Aim:
Copy every one of the following items line for line, without changing anything.

#####

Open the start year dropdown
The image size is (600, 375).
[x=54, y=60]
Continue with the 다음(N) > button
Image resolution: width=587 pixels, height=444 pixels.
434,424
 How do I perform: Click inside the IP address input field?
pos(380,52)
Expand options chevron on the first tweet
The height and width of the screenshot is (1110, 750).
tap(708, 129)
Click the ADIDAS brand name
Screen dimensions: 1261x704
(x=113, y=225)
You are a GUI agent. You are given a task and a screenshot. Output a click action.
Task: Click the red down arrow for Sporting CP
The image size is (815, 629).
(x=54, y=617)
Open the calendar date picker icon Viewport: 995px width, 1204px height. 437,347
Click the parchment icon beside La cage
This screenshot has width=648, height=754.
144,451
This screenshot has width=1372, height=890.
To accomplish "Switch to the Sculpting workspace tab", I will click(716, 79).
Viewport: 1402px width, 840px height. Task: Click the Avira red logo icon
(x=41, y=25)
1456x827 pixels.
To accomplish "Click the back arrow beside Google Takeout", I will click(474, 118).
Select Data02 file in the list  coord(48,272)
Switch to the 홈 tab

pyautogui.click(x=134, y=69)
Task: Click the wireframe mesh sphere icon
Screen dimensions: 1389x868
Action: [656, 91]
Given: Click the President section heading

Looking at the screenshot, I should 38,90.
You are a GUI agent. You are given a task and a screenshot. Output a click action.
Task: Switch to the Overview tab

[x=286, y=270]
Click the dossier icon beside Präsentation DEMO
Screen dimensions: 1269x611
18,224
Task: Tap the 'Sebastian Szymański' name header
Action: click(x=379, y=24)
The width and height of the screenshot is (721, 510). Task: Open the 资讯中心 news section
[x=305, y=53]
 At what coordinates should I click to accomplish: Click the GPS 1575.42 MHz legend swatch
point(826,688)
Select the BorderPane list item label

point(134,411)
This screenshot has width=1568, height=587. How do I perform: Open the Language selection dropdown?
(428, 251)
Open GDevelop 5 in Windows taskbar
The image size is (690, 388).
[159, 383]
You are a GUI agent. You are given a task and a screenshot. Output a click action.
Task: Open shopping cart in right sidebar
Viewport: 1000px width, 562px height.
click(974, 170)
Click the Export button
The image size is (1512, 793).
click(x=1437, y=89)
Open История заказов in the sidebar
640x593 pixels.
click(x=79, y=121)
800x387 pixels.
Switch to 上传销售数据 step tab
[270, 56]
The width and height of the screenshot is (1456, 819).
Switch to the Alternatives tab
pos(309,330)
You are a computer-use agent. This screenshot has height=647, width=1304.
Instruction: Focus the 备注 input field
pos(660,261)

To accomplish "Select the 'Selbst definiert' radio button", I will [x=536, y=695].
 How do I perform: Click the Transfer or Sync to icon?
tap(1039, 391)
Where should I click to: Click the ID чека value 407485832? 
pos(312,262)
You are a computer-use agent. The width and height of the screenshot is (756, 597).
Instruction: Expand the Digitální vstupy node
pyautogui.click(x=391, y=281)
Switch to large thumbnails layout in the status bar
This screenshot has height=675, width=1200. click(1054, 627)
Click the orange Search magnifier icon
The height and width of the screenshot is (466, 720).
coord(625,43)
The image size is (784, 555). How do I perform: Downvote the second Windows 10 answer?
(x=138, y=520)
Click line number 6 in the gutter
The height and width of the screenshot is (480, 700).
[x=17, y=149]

#####

Exercise output:
Open the start year dropdown
The image size is (600, 375).
[x=54, y=60]
Continue with the 다음(N) > button
Image resolution: width=587 pixels, height=444 pixels.
434,424
 How do I perform: Click inside the IP address input field?
pos(380,52)
Expand options chevron on the first tweet
The height and width of the screenshot is (1110, 750).
tap(708, 129)
Click the ADIDAS brand name
Screen dimensions: 1261x704
(x=113, y=225)
You are a GUI agent. You are given a task and a screenshot. Output a click action.
Task: Click the red down arrow for Sporting CP
The image size is (815, 629).
(x=54, y=617)
Open the calendar date picker icon Viewport: 995px width, 1204px height. 437,347
Click the parchment icon beside La cage
This screenshot has width=648, height=754.
144,451
This screenshot has width=1372, height=890.
To accomplish "Switch to the Sculpting workspace tab", I will click(716, 79).
Viewport: 1402px width, 840px height. Task: Click the Avira red logo icon
(x=41, y=25)
1456x827 pixels.
To accomplish "Click the back arrow beside Google Takeout", I will click(474, 118).
Select Data02 file in the list  coord(48,272)
Switch to the 홈 tab

pyautogui.click(x=134, y=69)
Task: Click the wireframe mesh sphere icon
Screen dimensions: 1389x868
Action: [656, 91]
Given: Click the President section heading

Looking at the screenshot, I should 38,90.
You are a GUI agent. You are given a task and a screenshot. Output a click action.
Task: Switch to the Overview tab

[x=286, y=270]
Click the dossier icon beside Präsentation DEMO
Screen dimensions: 1269x611
18,224
Task: Tap the 'Sebastian Szymański' name header
Action: click(x=379, y=24)
The width and height of the screenshot is (721, 510). Task: Open the 资讯中心 news section
[x=305, y=53]
 At what coordinates should I click to accomplish: Click the GPS 1575.42 MHz legend swatch
point(826,688)
Select the BorderPane list item label

point(134,411)
This screenshot has width=1568, height=587. How do I perform: Open the Language selection dropdown?
(428, 251)
Open GDevelop 5 in Windows taskbar
The image size is (690, 388).
[159, 383]
You are a GUI agent. You are given a task and a screenshot. Output a click action.
Task: Open shopping cart in right sidebar
Viewport: 1000px width, 562px height.
click(974, 170)
Click the Export button
The image size is (1512, 793).
click(x=1437, y=89)
Open История заказов in the sidebar
640x593 pixels.
click(x=79, y=121)
800x387 pixels.
Switch to 上传销售数据 step tab
[270, 56]
The width and height of the screenshot is (1456, 819).
Switch to the Alternatives tab
pos(309,330)
You are a computer-use agent. This screenshot has height=647, width=1304.
Instruction: Focus the 备注 input field
pos(660,261)

To accomplish "Select the 'Selbst definiert' radio button", I will [x=536, y=695].
 How do I perform: Click the Transfer or Sync to icon?
tap(1039, 391)
Where should I click to: Click the ID чека value 407485832? 
pos(312,262)
You are a computer-use agent. The width and height of the screenshot is (756, 597).
Instruction: Expand the Digitální vstupy node
pyautogui.click(x=391, y=281)
Switch to large thumbnails layout in the status bar
This screenshot has height=675, width=1200. click(1054, 627)
Click the orange Search magnifier icon
The height and width of the screenshot is (466, 720).
coord(625,43)
The image size is (784, 555). How do I perform: Downvote the second Windows 10 answer?
(x=138, y=520)
Click line number 6 in the gutter
The height and width of the screenshot is (480, 700).
[x=17, y=149]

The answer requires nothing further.